Task – Put every line from the start of the items up to and including the line with "pos(99,804)" into a Markdown table with the columns Row and Line, skipping blank lines and leaving out the pictures.
#####
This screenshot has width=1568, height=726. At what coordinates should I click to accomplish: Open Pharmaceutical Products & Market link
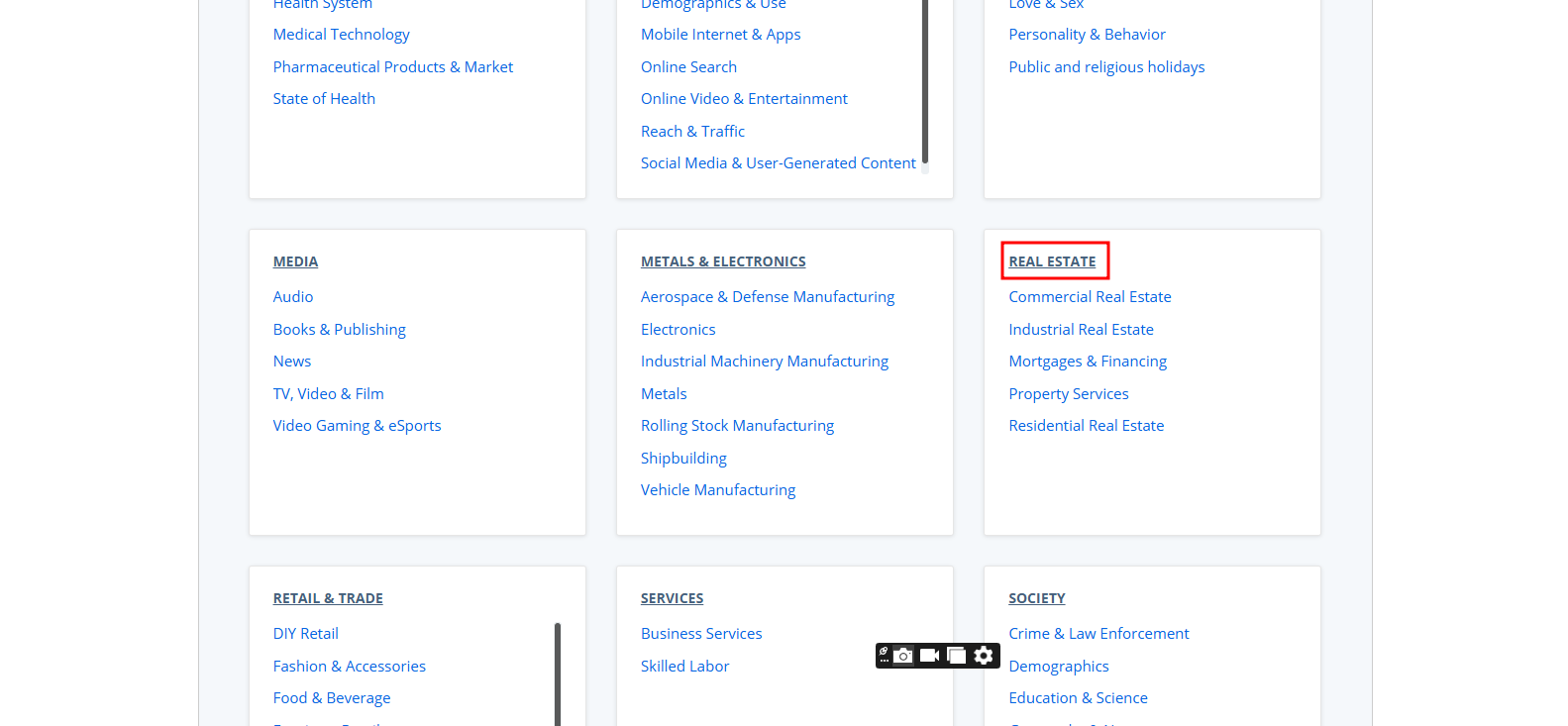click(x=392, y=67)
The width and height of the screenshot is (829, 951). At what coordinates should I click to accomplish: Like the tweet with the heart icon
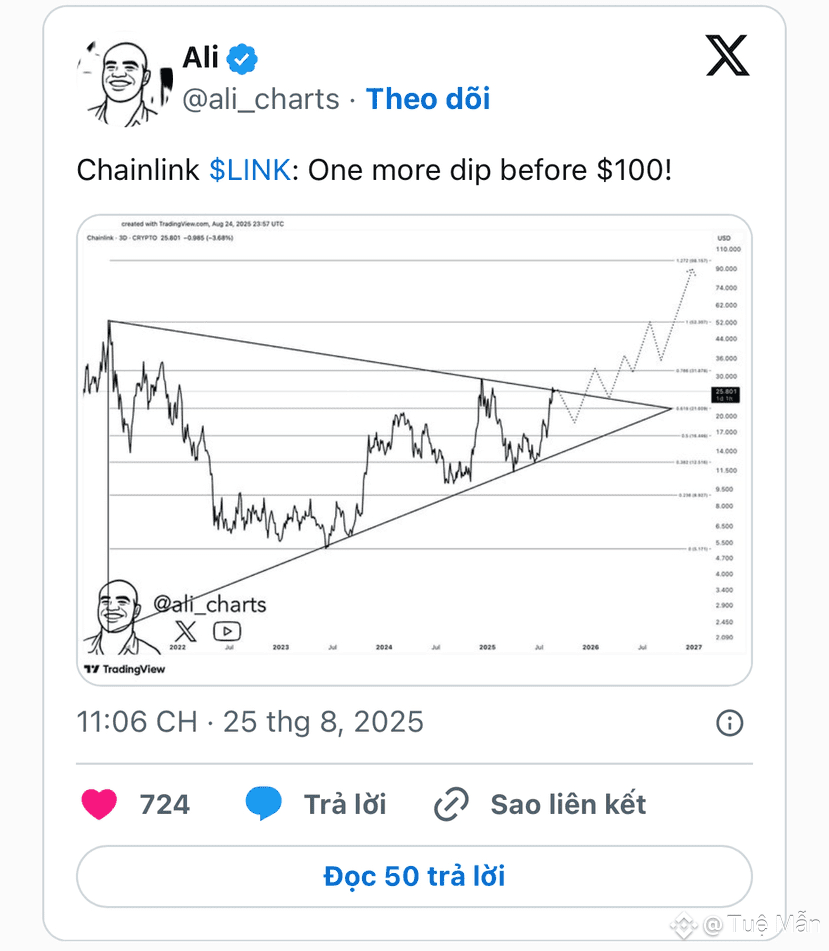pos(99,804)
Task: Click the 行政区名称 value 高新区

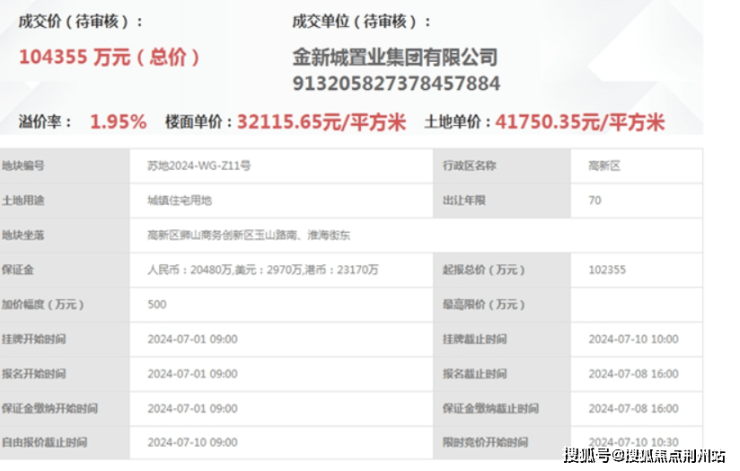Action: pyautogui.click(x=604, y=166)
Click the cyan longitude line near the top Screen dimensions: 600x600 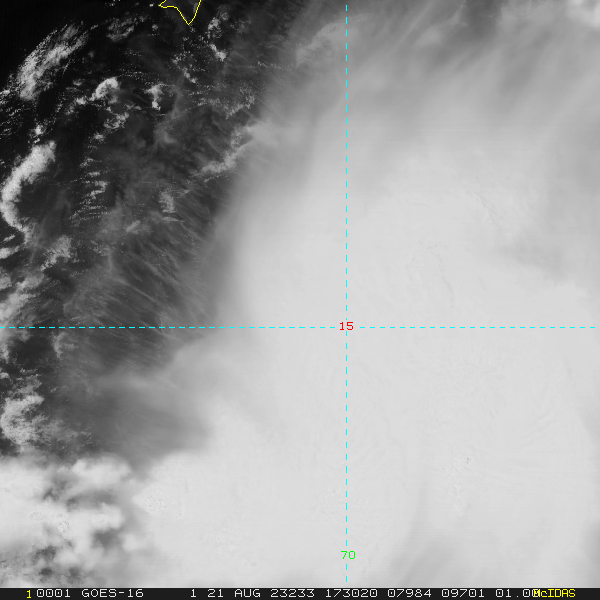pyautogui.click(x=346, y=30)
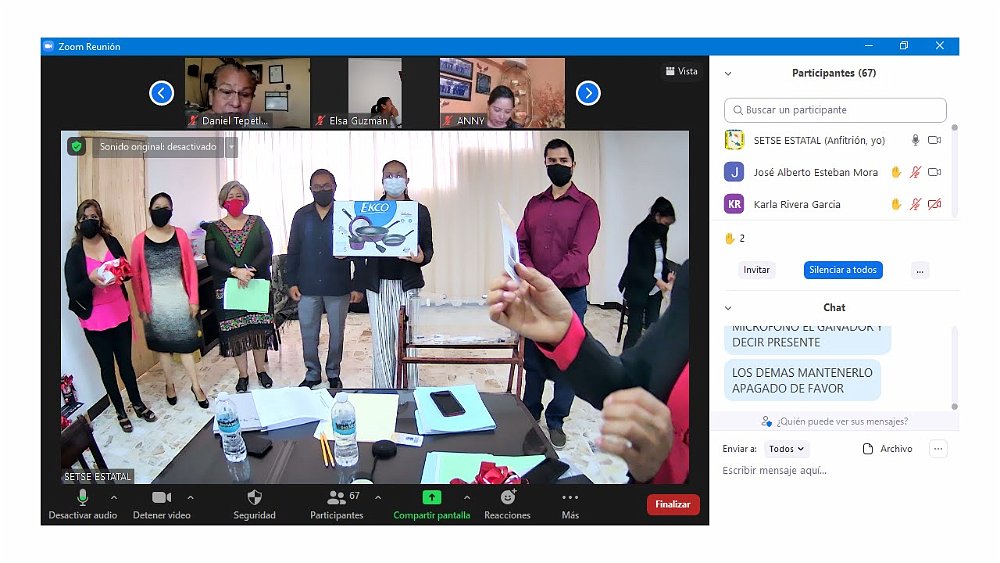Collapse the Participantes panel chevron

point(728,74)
#####
Written answer –
| Row | Line |
|---|---|
| 1 | This screenshot has width=1568, height=726. At what coordinates should I click to accomplish: Open Pharmaceutical Products & Market link |
| 2 | click(x=392, y=67) |
| 3 | The width and height of the screenshot is (829, 951). At what coordinates should I click to accomplish: Like the tweet with the heart icon |
| 4 | pos(99,804) |